Demirel’in son dakika kararı düğünde şok etkisi yarattı. Şokta olanların başında Ağar geliyordu. Şaşkınlığını düğünde olan –olmasa şaşardık– Ertuğrul Özkök’e “Oysa düğün gününü bile onun takvimine göre birlikte belirlemiştik” diyerek belli etti.
Gazetecilerin meraklı sorularına Ağar’ın cevabı kısaydı: “Türkiye’de bir gelenek vardır. Gelen de sağ olsun gelmeyen de.”

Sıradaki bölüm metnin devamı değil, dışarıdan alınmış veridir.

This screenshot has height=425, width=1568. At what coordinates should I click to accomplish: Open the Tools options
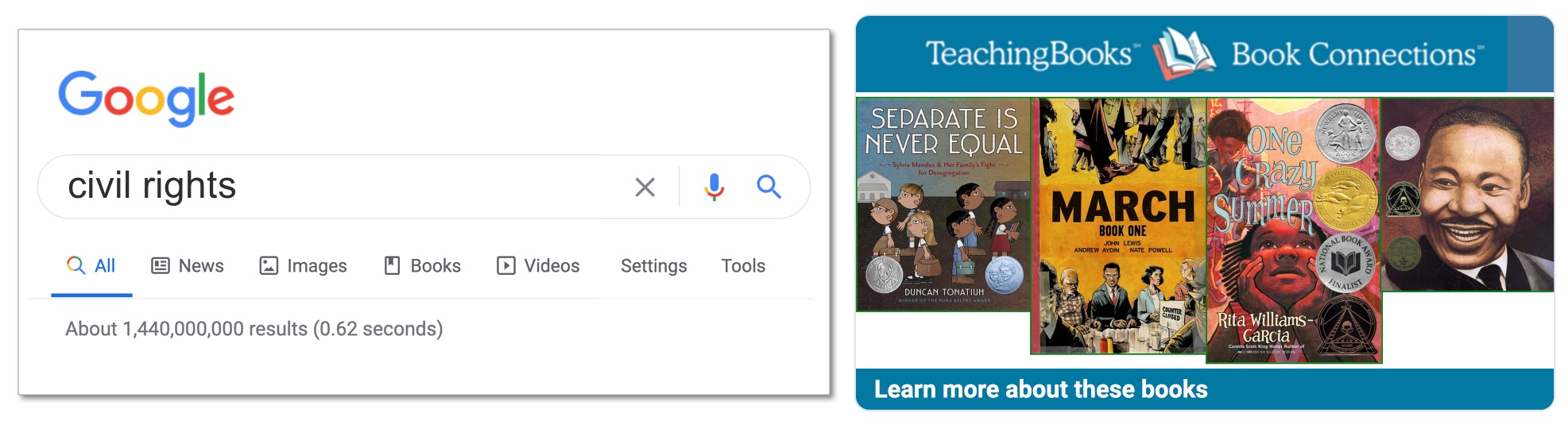pyautogui.click(x=743, y=266)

O gün Demirel’i, tarihî programına göre ayarlanan, nikâh şahidi olduğu Ağar’ın oğlunun düğününe İstanbul’da olmasına rağmen 20 dakika kala neyin gitmekten vazgeçirdiğini öğrenmeden ne 28 Şubat’ın ne de Susurluk’un gerçek hikâyesini anlayabileceğiz.
Hazır böyle zor bir işe giriştik durumu biraz daha karışık hale getirmek için filmi biraz daha geriye saralım. Erbakan hükümetinin düşürülmesinin ardından 1997 yılı ekim ayı MGK toplantısına gidelim. Toplantıda çok kritik bir karar alındı ve devletin kırmızı kitabı Milli Güvenlik Siyaset Belgesi değiştirildi. Tehdit sıralamasında irtica terörün yerine birinci öncelikli tehdit haline getirildi. Kırmızı kitapçığa çok ilginç bir madde daha sokuldu: Suç örgütleriyle mücadele. Bu değişiklik askerin Susurlukvari yapılara mesafe koyması olarak yorumlandı.
Resmi Deniz Kuvvetleri Komutanı Güven Erkaya’nın 5 Şubat 1998 günkü gazetelerde yer alan ünlü sözü tamamladı: “İrtica PKK’dan daha tehlikelidir.”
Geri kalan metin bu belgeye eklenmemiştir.